New Delhi, May 8, 2013 — Adobe, creators of the Creative Suite combo of imaging tools like PhotoShop, Illustrator, InDesign etc, are pushing customers to move to a subscription model where they pay monthly or annually for Web–administered and downloaded editions, rather than pay once for a DVD-based version.
The peg for this change is the availability this week of Adobe Creative Cloud – a subscription-based service that includes more than 30 tools and services enabling professional-grade content creation and delivery across print, web, mobile apps, video and photography. Simultaneously, the company announced a significant update to Creative Cloud, introducing new versions of Adobe’s desktop applications including Adobe Photoshop CC, InDesign CC, Illustrator CC, Dreamweaver CC and Premiere Pro CC. Adobe’s desktop tools, previously known as Creative Suite (CS), are now branded CC to reflect that they are an integral part of Creative Cloud
While Adobe Creative Suite 6 products ( ie DVD–based) will continue to be supported and available for purchase, the company has no plans for future releases of Creative Suite or other CS products. A major update to Creative Cloud will be available in June. By signing up for Creative Cloud today, creatives will be ready to download and use these latest cloud-enabled innovations from Adobe as soon as they are available. Creative Cloud membership for individuals is Rs 2,700 per month based on annual membership; existing customers who own CS3 to CS5.5 get their first year of Creative Cloud at the discounted rate of Rs 1600 per month. http://www.adobe.com/in/products/creativecloud.html
Adobe also announced Creative Cloud for enterprise today and special licensing programs for government. http://www.adobe.com/in/purchase/ . Existing customers, who own a volume license of CS3 or later, get their first year of Creative Cloud for teams at the discounted rate of INR 2230 per month per seat if they sign up before the end of August 2013.

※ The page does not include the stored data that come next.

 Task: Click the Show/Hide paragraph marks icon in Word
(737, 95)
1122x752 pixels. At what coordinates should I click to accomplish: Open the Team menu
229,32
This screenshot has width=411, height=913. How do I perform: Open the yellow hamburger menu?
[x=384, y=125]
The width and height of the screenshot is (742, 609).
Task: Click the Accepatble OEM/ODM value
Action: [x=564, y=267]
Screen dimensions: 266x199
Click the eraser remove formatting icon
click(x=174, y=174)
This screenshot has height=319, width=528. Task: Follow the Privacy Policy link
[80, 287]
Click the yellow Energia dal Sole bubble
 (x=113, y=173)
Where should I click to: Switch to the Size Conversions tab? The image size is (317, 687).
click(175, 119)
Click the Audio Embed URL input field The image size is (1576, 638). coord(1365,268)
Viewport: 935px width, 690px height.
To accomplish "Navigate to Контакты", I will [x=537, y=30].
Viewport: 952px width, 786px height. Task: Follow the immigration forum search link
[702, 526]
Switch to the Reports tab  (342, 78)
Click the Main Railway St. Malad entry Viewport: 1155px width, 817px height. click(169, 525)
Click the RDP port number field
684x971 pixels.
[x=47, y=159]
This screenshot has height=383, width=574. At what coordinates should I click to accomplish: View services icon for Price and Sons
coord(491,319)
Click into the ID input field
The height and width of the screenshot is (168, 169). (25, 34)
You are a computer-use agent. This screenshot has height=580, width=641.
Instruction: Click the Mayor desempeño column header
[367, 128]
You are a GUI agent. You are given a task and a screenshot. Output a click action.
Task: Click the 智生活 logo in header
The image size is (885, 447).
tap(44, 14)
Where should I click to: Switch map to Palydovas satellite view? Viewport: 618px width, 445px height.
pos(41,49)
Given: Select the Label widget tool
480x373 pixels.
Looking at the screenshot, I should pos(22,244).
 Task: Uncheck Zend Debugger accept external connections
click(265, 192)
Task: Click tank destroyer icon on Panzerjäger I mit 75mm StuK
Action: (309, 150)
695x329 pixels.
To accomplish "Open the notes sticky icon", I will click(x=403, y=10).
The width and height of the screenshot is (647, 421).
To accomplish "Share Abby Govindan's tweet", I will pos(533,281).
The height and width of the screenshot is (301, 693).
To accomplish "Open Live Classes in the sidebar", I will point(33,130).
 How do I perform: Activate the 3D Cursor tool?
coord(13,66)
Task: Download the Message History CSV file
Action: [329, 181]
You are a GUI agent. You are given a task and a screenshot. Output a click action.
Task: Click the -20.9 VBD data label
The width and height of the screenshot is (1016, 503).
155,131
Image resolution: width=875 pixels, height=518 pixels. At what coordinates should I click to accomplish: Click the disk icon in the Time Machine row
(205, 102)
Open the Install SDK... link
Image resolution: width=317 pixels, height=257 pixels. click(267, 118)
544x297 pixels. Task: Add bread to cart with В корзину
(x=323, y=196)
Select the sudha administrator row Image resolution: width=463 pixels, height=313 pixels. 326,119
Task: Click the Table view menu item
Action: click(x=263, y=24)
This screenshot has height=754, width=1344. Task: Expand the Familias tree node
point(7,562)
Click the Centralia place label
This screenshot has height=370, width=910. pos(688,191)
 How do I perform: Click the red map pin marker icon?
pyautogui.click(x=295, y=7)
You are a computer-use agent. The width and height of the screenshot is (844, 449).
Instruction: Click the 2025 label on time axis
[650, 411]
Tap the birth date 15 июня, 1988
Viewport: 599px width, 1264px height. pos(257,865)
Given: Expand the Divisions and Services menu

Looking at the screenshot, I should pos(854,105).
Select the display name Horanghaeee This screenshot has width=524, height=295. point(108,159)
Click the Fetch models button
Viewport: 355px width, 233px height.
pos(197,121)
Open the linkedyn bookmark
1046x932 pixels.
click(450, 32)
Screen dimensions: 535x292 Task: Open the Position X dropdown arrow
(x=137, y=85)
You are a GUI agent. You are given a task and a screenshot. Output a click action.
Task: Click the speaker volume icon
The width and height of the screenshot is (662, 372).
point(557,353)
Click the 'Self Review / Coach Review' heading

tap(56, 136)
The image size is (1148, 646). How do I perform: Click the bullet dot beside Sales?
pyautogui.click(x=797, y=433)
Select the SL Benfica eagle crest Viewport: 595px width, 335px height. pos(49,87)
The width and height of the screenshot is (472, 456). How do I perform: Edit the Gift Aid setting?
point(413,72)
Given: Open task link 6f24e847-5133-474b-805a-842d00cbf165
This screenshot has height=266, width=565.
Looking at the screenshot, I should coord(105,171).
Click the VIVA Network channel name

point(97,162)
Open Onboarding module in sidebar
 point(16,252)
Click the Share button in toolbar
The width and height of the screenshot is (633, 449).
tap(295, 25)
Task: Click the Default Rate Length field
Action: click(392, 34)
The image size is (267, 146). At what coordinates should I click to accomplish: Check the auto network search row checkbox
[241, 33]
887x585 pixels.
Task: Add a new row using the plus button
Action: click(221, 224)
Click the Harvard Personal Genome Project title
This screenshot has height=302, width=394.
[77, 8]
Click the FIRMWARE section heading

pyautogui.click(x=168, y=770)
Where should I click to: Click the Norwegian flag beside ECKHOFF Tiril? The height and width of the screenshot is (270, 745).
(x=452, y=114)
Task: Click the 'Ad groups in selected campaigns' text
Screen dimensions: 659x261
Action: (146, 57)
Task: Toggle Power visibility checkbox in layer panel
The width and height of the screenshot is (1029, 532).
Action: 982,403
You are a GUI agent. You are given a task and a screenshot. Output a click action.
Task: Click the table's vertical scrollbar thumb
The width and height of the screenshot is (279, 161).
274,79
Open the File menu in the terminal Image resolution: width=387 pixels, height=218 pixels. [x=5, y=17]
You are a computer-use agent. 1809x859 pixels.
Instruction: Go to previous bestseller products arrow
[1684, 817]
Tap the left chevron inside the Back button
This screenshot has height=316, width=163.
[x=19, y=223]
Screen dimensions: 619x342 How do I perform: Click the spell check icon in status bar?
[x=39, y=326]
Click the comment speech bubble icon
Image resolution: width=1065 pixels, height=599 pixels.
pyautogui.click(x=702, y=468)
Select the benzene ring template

IndiaTechOnline’s take: Adobe has been unsubtly nudging their users to a subscription-based service rather than an outright purchase for some months now – at least after the release of Creative Suite 6. This jumbo combo of tools like Photoshop, Illustrator, the DTP solution InDesign, the movie editor Dreamweaver and the document standard, Acrobat was already a pricey option – costing the equivalent of $ 2500/ Rs 1,25,000 at the best configuration. Individually tools like PhotoShop cost around $ 700 /Rs 40,000. If one looks at the subscription pricing, the company’s strategy becomes clearer and is driven by the agenda to make the customer pay again and again for the same product.
Talk of free updates is all very well – but our rough calculation tells us, customers will be in effect, buying a new edition every two-three years. If this were a true Software as a service, pay by use model, then Adobe should be offering single use pricing for a couple of dollars. Instead, the company is merely offering a subscription mode where the one year subscription is about a third of the cost of the product.
For those who preferred to buy say PhotoShop once and amortize its cost by spreading its use to 3-5 years, that option is now not available, because the company no longer plans to support or update shrink wrapped ediions.
Regular users of legal Adobe software may have noticed that even as it is, CD and DVD versions stop working after they are 4-5 years old since they can no longer be activated.
We stop short of calling the new CC avatar's pricing, predatory but we must share with our readers our take, that Adobe, by this “cloudy” step forward, has effectively doubled the cost of using its software.
Can we do anything about it? Very little. Adobe is in the company of software giants like Microsoft ( think Office 360) who are cannily using the push to the Cloud to ensure that customers are made to pay on a regular basis for software and services that hitherto generated a one-off revenue stream.
Cloud based software subscription models may or may not be in the larger interest of lay customers. But they are a definite bonanza for the companies touting this model. Like charity, financial wizardry begins at home.